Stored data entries
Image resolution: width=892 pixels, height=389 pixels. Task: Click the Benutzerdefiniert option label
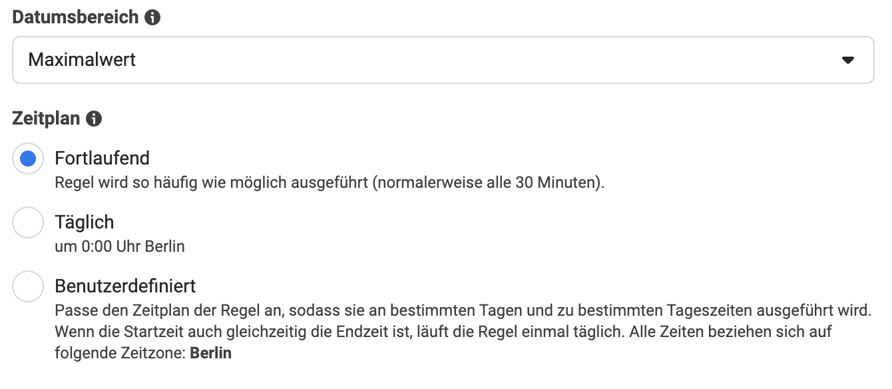tap(125, 286)
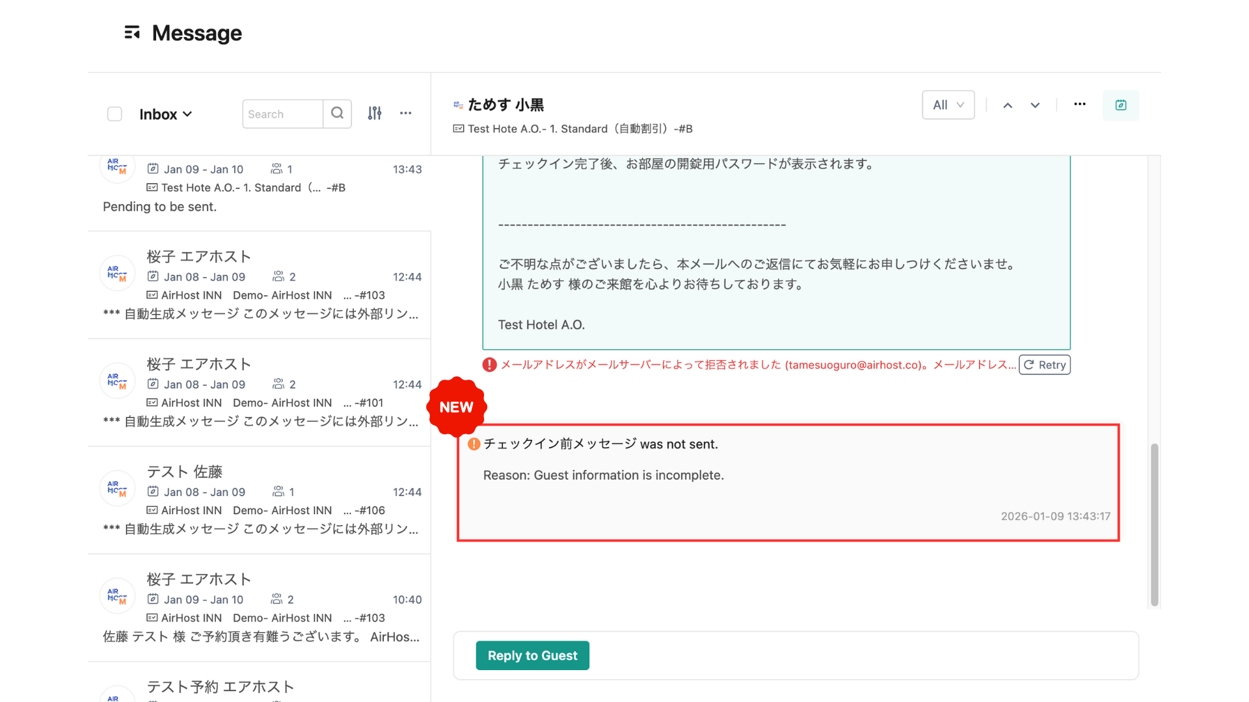Open conversation more options ellipsis
The image size is (1249, 702).
1080,105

What to produce
Switch every "Click" in the material to "Select" and write it all out again with nothing else changed. Leave the pictures out of your answer.

Finished exercise
Image resolution: width=892 pixels, height=389 pixels. Task: Select the Benutzerdefiniert option label
tap(125, 286)
Open conversation more options ellipsis
The image size is (1249, 702).
1080,105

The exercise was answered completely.